Disruption
Post-Mortem
Our report from the incident is as follows.
Issue
Loss of connectivity, high load and periods of unavailability for the entire MA3 facility and a single isolated network segment.
Outage Length
The duration was between 60 to 180 minutes.
Underlying cause
Unfortunately, this was a repeat incident of similar nature to https://status.sonassi.com/incident/149/
We believe a malfunctioning aggregation switch as part of the backbone of the network core began sending out malformed/erroneous L2 packets, driving up CPU utilisation on other routers and switches. Control plane traffic was disturbed and multi-chassis aggregated links degraded, resulting in loss of downstream connectivity to rack pods and subsequent customer stacks.
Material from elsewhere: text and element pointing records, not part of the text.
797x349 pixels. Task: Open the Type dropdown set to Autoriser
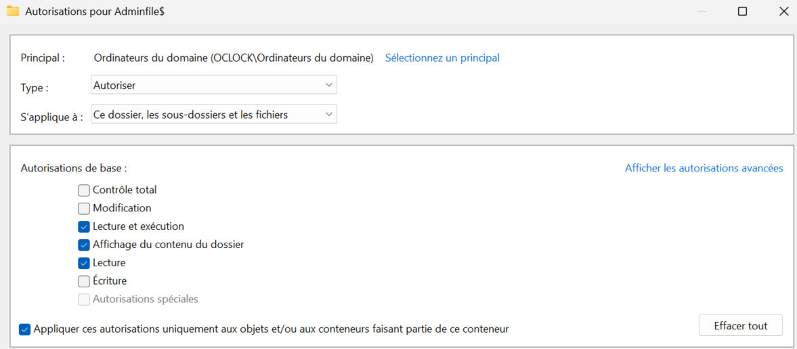click(x=213, y=85)
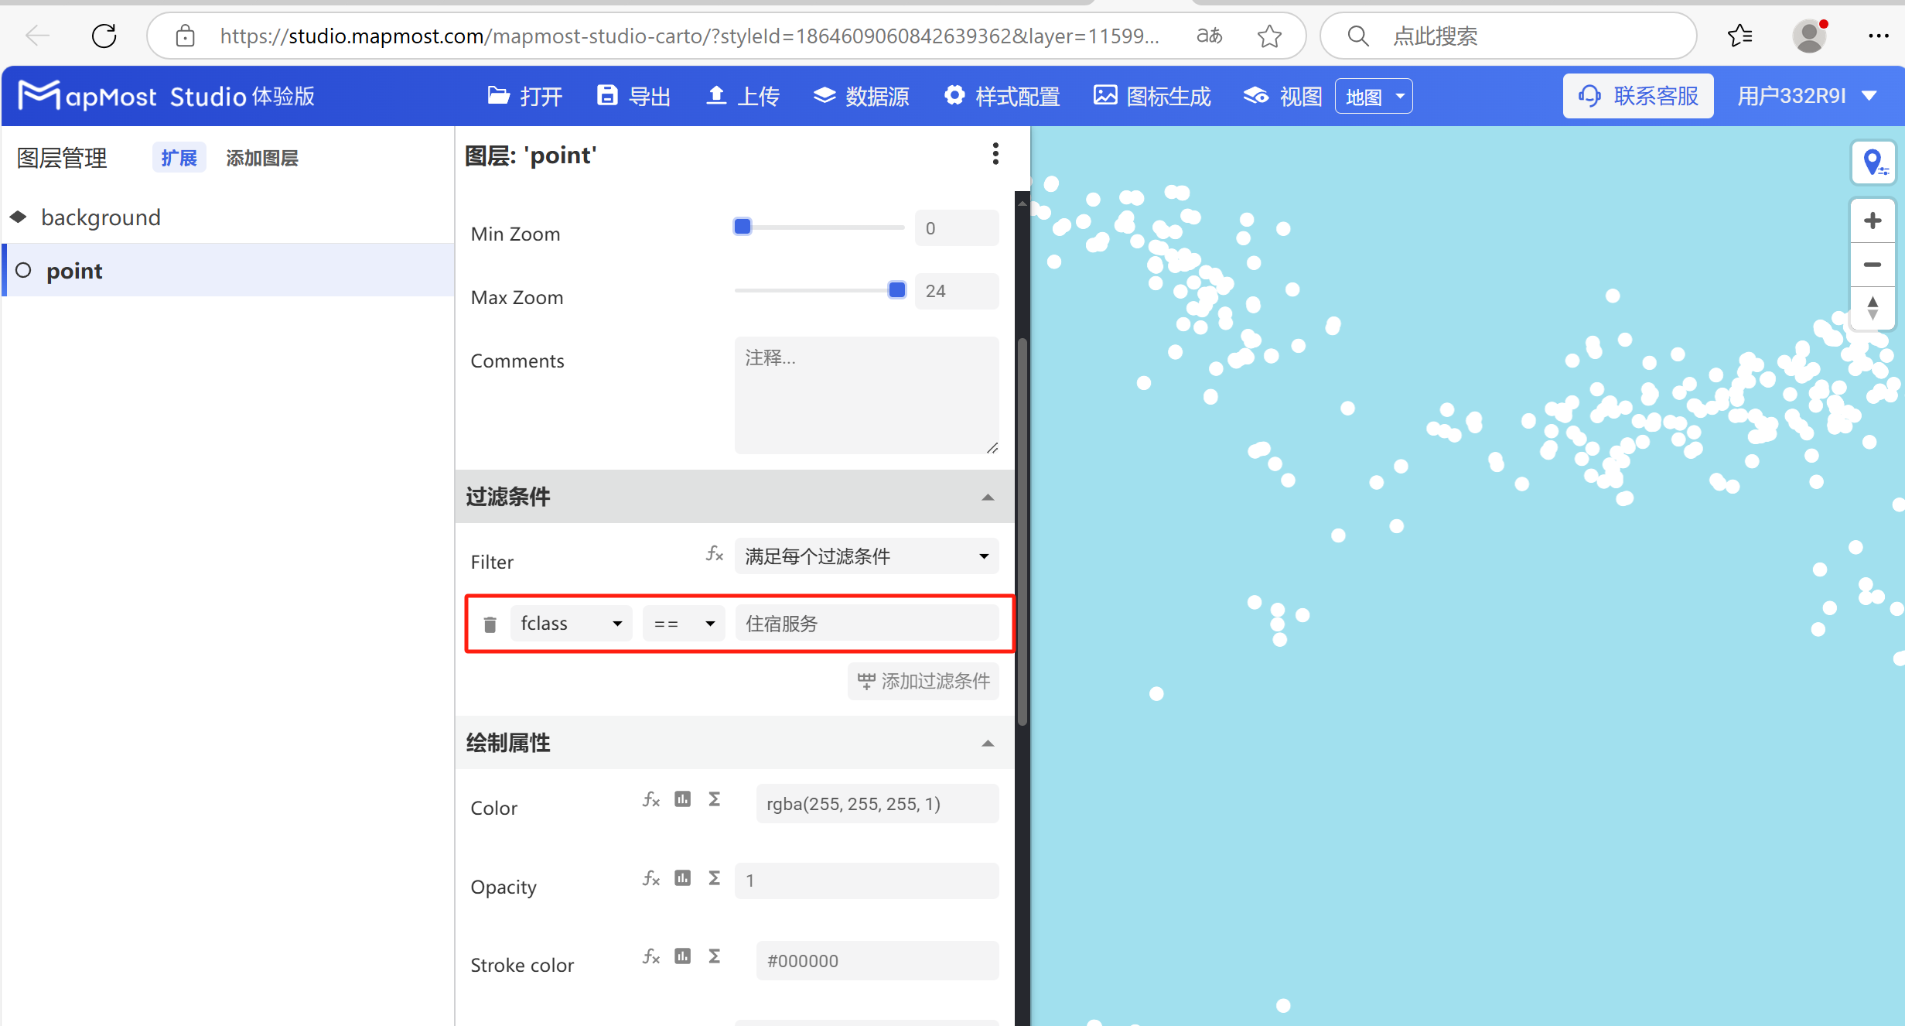
Task: Zoom in on the map
Action: pos(1873,220)
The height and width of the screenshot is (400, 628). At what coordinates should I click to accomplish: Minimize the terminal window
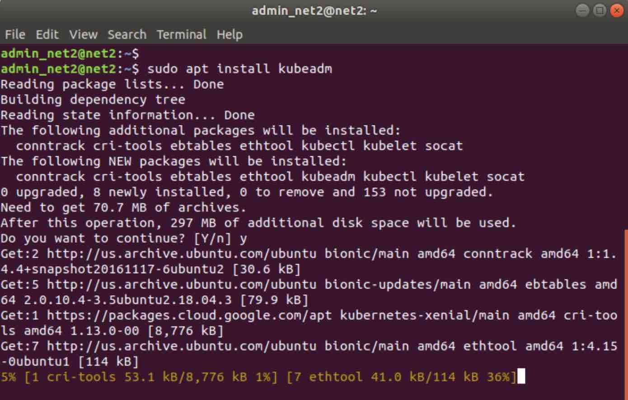coord(583,10)
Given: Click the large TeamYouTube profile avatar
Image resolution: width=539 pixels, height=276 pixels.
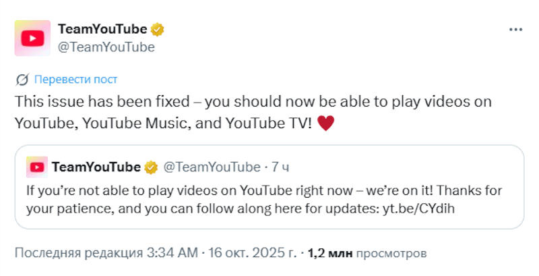Looking at the screenshot, I should (32, 38).
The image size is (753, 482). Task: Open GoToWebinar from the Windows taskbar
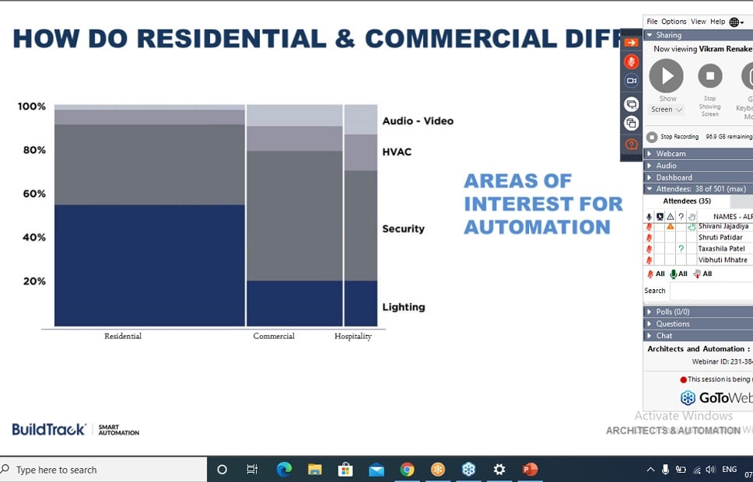coord(468,470)
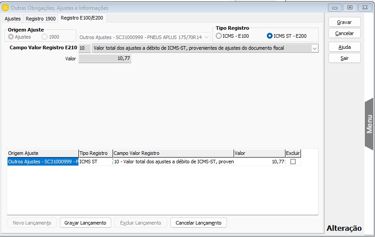Image resolution: width=375 pixels, height=237 pixels.
Task: Select the Outros Ajustes row in grid
Action: (x=43, y=162)
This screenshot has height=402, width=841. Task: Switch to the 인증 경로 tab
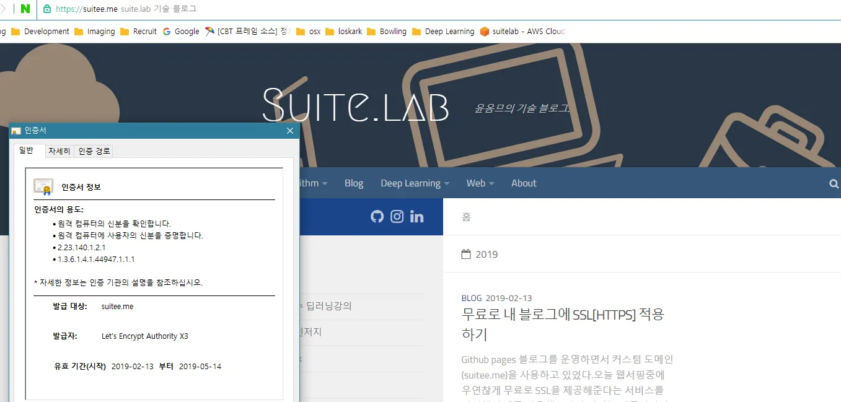click(94, 151)
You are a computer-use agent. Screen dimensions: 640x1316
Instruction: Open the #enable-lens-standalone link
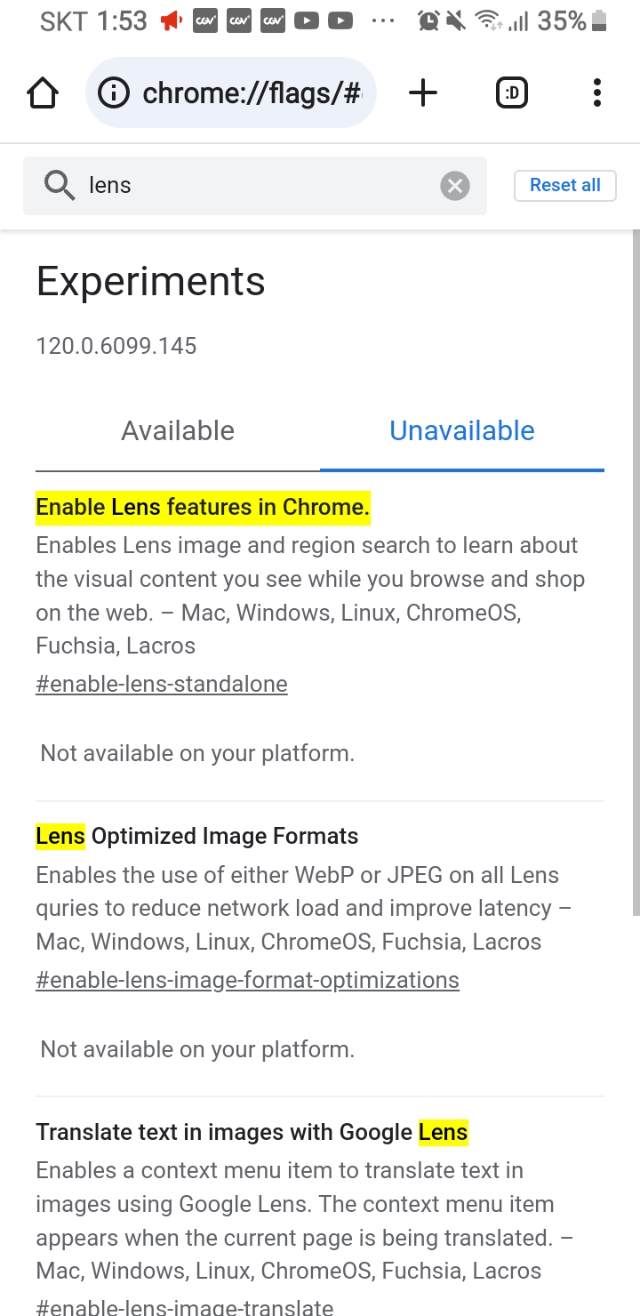(x=162, y=684)
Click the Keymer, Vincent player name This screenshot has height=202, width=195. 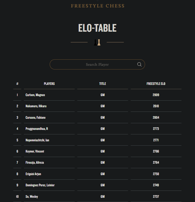click(x=35, y=151)
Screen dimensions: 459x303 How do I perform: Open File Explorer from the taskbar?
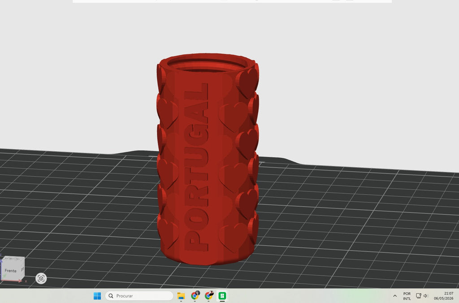[181, 296]
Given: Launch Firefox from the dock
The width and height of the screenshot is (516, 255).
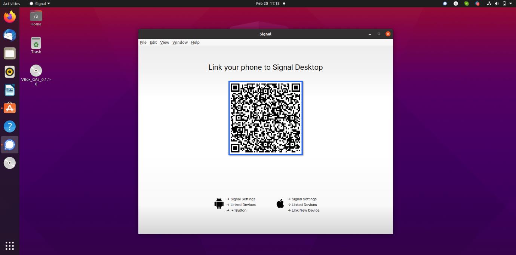Looking at the screenshot, I should point(10,17).
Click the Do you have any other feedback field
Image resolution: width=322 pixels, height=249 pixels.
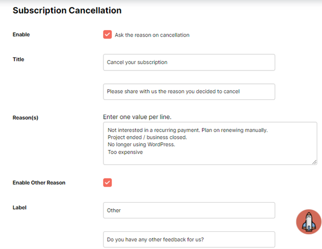[x=189, y=239]
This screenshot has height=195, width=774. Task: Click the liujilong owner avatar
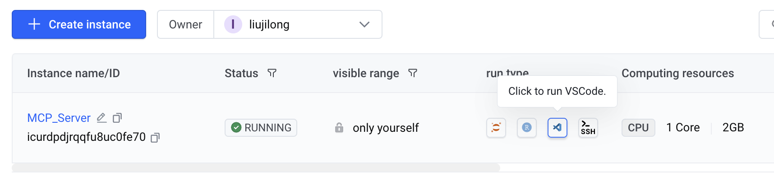(233, 24)
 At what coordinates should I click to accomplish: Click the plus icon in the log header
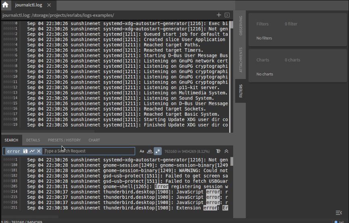pos(219,15)
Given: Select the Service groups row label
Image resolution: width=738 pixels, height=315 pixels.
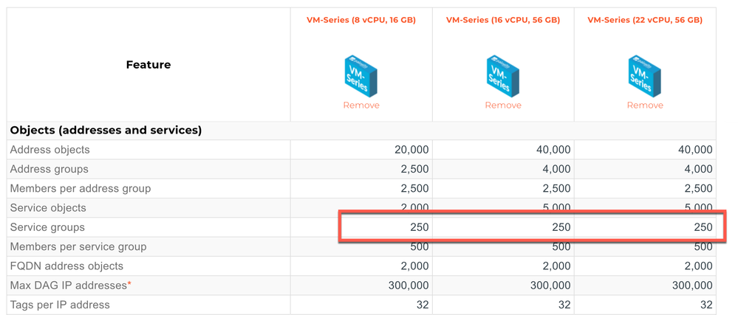Looking at the screenshot, I should pyautogui.click(x=47, y=227).
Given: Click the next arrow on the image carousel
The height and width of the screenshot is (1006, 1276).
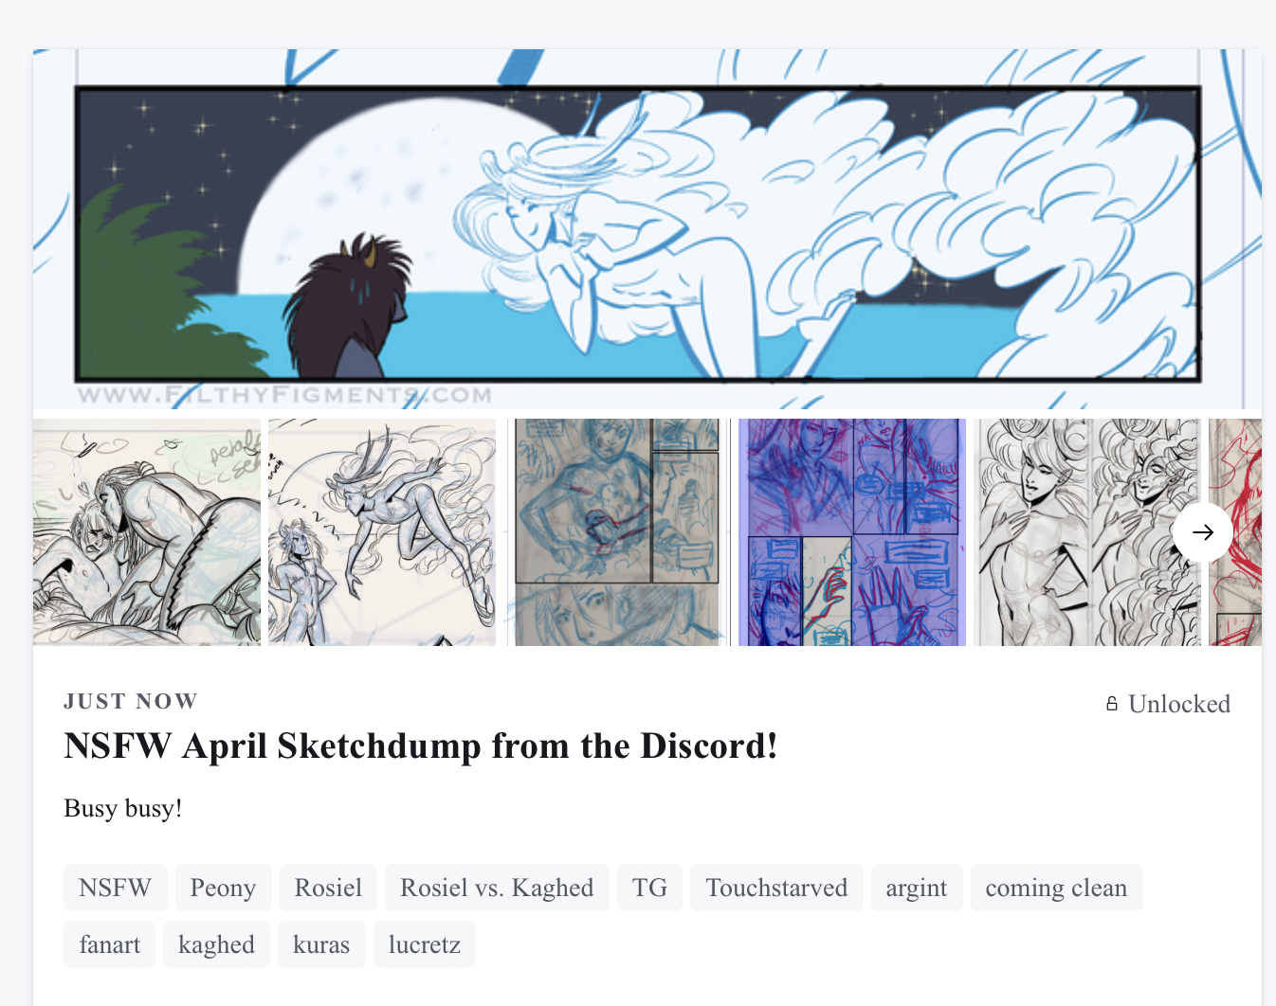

Different symptoms to the last incident lead diagnosis ultimately down an incorrect path of initial resolution, leading to extended resolution times and the isolation of an entire network segment (a single rack pod).
Symptoms
Our facilities monitoring, and service monitoring probes immediately reported the incident. Customers would have experienced slow page load times through to a completely inaccessible site.
Resolution
A repeat incident of a malfunctioning aggregation switch appeared to be the source of increased CPU load throughout the network; permanently powering off the device (with subsequent replacement due) resolved the underlying issue.
Prevention
The network architecture and equipment in use is more than adequate, offering extreme levels of availability, with multiple layers of redundancy designed into every tier of the network stack. However, a failed/failing device has caused significant network disruption wherein the device had no explicitly failed, demonstrated signs of error or malfunction - other than the successful operation of the network in its absence.
Whilst rare, the eventual degradation of the switch silicon is lead to be the cause and the device (and its paired device) will be replaced with latest generation hardware.